# Advantages to smart pots?



## Gixxerman420 (Mar 9, 2011)

Can anyone give me a definitive answer about why smart pots are beneficial over regular ones? Other than the portability and easy storage I mean... Plant related bonuses!?


----------



## SensiStarFan (Mar 9, 2011)

Hi gixxer,  I have been reading a little bit more about them on the forum, and from what I can gather the reason they are beneficial is because of the way they change the growth system of the roots.  In a normal pot, the roots will grow down to the bottom of the pot and then circle around the bottom of the pot, growing into each other.  With a smart pot, when roots reach the edge of the pot the root tip does not continue to grow in a circle around the pot.  The root tip dies, but the rest of the root starts throwing more shoots away from the tip (which are against the sides and base of the pot.  This way new root growth occurs in the soil instead of along the edges or bottom of the pot which is more beneficial to the plant.  
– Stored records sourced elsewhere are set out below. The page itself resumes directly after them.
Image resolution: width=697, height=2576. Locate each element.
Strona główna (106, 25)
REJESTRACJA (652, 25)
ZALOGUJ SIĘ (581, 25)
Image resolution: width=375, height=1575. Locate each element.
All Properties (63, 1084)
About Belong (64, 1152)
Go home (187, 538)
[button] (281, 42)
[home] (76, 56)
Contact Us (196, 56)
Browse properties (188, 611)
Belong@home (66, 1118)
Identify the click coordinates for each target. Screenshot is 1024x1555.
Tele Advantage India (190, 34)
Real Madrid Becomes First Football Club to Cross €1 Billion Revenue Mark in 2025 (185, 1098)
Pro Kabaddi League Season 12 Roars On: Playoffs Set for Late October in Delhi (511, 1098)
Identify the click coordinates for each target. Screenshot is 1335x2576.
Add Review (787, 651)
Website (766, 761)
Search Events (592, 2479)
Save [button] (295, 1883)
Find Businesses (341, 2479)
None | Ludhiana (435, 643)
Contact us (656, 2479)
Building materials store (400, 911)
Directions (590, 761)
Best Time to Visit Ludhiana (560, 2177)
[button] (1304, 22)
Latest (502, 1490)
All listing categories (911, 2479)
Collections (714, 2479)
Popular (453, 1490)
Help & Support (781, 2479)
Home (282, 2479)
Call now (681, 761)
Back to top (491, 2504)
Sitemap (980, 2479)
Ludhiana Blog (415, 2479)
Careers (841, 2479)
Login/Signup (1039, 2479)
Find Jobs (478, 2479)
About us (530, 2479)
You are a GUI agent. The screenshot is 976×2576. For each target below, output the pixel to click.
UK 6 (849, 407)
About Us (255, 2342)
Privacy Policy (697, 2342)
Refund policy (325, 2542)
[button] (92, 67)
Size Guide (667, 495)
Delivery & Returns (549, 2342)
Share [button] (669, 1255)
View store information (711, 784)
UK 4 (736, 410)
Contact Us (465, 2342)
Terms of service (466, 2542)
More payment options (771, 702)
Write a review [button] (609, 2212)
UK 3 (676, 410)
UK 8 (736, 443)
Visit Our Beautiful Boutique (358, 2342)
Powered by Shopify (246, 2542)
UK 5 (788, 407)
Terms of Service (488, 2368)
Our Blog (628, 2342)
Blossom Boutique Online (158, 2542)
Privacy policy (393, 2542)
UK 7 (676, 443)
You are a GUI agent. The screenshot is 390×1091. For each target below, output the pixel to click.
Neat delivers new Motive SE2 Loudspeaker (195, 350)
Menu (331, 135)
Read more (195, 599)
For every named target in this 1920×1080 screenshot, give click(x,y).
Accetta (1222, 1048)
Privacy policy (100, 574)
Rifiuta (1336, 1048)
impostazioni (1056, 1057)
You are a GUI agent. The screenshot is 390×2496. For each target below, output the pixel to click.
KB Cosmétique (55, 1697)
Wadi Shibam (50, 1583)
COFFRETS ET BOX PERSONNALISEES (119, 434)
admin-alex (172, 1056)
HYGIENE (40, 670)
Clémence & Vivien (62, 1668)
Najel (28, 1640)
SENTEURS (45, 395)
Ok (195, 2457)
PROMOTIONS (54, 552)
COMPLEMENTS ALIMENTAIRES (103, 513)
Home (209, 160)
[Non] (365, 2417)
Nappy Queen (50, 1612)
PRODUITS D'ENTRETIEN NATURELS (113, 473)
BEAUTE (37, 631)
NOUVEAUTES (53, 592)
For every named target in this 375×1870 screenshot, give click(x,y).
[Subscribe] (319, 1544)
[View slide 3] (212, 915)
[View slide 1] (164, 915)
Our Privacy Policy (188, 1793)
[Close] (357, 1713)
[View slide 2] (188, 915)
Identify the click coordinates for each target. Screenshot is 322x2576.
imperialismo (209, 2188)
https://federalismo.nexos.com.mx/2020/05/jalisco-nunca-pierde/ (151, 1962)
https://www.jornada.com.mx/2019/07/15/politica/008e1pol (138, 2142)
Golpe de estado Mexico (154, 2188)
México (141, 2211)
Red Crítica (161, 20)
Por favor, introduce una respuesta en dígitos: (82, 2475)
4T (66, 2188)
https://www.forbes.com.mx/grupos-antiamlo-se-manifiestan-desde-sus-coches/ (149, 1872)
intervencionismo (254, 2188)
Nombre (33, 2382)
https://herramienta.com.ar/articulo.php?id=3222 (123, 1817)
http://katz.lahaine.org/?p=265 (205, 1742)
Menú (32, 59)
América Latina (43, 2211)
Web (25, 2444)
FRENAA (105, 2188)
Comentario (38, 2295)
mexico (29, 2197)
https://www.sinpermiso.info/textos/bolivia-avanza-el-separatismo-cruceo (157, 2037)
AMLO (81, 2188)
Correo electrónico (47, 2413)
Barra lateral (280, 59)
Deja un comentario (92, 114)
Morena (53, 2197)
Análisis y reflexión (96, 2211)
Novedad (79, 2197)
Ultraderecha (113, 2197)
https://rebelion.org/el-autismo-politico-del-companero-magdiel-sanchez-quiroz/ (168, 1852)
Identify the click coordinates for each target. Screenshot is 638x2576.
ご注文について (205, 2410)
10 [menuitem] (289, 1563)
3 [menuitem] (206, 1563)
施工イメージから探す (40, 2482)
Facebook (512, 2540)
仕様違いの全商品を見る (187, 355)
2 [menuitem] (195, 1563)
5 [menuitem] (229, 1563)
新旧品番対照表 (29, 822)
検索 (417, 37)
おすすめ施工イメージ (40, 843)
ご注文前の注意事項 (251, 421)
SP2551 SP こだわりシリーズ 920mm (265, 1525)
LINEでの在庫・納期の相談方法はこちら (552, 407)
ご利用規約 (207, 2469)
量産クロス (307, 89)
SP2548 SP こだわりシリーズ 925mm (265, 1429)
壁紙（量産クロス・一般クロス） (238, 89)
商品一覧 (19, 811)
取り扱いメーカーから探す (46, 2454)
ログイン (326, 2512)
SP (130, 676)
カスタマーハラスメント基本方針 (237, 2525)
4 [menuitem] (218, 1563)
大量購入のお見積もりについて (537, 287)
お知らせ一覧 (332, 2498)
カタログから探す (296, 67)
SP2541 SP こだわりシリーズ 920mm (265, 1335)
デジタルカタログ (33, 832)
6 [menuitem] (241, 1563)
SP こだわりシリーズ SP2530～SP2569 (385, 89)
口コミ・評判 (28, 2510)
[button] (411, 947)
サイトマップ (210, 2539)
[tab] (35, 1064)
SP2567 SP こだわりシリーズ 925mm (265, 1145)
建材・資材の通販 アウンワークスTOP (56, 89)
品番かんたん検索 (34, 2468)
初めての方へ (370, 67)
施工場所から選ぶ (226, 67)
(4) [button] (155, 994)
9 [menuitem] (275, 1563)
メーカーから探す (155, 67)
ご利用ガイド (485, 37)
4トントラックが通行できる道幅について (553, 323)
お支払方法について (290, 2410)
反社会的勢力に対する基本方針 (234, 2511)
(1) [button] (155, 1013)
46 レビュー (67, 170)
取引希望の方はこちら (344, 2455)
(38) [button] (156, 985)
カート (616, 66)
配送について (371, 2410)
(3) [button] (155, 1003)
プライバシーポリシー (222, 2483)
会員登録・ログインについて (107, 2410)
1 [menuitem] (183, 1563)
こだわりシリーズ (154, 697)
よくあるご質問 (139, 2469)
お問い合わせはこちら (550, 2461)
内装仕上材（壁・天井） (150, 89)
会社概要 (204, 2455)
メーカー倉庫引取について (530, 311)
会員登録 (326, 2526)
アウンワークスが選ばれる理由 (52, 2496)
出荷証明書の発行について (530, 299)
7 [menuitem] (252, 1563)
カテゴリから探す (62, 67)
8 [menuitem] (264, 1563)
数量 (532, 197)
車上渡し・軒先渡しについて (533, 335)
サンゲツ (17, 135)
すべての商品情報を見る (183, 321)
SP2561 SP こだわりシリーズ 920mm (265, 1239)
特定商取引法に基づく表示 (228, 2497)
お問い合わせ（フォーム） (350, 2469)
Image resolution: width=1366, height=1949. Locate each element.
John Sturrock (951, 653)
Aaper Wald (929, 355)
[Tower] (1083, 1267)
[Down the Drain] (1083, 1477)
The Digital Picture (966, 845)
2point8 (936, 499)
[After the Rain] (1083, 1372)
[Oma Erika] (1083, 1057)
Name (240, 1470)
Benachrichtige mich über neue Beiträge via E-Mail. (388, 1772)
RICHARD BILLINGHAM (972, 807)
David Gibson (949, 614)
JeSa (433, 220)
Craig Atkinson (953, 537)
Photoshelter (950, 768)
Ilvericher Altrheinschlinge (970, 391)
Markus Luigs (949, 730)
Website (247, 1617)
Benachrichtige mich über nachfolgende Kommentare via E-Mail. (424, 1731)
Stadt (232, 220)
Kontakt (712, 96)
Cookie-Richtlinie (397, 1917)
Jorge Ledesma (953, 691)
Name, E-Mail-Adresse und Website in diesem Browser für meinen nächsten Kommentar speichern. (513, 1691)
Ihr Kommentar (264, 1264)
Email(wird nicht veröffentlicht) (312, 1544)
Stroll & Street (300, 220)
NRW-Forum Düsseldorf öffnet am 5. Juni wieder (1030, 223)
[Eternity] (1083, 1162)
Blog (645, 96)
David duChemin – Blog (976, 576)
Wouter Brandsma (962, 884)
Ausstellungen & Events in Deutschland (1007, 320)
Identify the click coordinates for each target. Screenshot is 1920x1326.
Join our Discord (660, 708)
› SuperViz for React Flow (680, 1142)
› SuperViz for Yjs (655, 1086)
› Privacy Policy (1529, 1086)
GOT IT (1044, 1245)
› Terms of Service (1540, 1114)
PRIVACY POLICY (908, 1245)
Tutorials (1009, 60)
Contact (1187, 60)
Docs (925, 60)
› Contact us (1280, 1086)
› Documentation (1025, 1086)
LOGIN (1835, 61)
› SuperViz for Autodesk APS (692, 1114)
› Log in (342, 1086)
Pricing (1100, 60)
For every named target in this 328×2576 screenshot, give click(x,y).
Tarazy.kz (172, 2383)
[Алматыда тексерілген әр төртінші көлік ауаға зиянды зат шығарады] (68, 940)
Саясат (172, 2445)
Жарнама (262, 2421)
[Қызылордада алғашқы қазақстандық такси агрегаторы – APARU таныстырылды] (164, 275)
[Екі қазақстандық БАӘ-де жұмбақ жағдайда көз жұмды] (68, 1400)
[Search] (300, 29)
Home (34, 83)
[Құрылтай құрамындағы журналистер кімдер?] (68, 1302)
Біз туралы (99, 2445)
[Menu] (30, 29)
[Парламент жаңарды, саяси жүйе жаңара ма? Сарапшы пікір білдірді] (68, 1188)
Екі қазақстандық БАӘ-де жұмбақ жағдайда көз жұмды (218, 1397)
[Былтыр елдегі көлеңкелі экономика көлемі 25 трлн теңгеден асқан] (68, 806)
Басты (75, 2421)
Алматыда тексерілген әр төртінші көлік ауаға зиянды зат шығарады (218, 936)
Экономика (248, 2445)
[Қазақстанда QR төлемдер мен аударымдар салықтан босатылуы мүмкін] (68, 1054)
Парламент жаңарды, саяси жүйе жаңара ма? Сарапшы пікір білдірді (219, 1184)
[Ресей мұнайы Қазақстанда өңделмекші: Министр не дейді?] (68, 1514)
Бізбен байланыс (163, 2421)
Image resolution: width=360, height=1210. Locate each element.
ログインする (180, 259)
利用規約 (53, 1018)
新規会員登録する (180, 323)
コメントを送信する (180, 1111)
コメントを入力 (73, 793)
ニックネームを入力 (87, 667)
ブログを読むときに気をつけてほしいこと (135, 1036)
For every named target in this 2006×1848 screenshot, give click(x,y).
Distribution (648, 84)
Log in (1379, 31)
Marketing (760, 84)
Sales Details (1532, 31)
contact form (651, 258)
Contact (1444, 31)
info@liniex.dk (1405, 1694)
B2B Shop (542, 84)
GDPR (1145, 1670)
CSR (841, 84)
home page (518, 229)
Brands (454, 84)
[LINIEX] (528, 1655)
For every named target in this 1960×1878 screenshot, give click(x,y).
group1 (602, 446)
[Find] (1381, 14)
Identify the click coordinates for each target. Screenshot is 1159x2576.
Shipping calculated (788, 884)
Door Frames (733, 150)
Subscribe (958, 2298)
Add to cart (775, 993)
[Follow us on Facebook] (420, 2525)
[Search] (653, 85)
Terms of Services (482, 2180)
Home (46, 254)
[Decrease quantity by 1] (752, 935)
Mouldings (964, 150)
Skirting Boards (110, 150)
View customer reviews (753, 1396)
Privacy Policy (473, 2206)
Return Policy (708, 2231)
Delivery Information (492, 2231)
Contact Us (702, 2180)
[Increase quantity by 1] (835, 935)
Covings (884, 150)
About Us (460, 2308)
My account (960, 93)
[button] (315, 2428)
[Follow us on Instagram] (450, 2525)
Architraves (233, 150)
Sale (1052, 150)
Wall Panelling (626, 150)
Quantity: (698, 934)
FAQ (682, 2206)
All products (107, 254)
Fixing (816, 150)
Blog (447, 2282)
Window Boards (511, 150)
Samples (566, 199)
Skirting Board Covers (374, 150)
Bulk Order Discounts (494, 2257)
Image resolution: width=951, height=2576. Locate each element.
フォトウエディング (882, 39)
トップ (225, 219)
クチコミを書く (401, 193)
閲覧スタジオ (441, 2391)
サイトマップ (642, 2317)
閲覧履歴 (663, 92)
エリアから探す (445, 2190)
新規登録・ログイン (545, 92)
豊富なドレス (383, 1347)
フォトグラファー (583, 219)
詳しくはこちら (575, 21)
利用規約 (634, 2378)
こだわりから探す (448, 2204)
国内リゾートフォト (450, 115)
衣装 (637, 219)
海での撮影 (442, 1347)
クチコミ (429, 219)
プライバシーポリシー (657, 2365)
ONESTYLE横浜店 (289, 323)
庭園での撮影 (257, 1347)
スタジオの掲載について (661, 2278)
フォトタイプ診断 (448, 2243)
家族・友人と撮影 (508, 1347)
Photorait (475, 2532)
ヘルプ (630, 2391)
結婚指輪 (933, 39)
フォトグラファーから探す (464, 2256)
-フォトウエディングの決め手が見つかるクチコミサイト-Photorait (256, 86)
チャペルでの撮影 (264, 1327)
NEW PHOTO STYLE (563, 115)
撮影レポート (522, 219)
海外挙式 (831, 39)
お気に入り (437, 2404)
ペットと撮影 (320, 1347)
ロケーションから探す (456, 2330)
I think that is the basics but I am not sure.  I am considering investing in some but have never tried them.

-SSF-


----------



## Gixxerman420 (Mar 9, 2011)

SensiStarFan said:
			
		

> Hi gixxer,  I have been reading a little bit more about them on the forum, and from what I can gather the reason they are beneficial is because of the way they change the growth system of the roots.  In a normal pot, the roots will grow down to the bottom of the pot and then circle around the bottom of the pot, growing into each other.  With a smart pot, when roots reach the edge of the pot the root tip does not continue to grow in a circle around the pot.  The root tip dies, but the rest of the root starts throwing more shoots away from the tip (which are against the sides and base of the pot.  This way new root growth occurs in the soil instead of along the edges or bottom of the pot which is more beneficial to the plant.
> 
> I think that is the basics but I am not sure.  I am considering investing in some but have never tried them.
> 
> -SSF-


I wonder how it does this? Is there some sort of chemical compound coating the bag itself, or is it a texture thing do you think? I'd like to know how they work before I switch... I don't like the idea of plastic pots with BPA either though!


----------



## SensiStarFan (Mar 9, 2011)

Gixxerman420 said:
			
		

> I wonder how it does this? Is there some sort of chemical compound coating the bag itself, or is it a texture thing do you think? I'd like to know how they work before I switch... I don't like the idea of plastic pots with BPA either though!


 
The way it works is once the root tip hits the edge of the pot it is exposed to air and that kills the root tip forcing the root to start other shoots off of it.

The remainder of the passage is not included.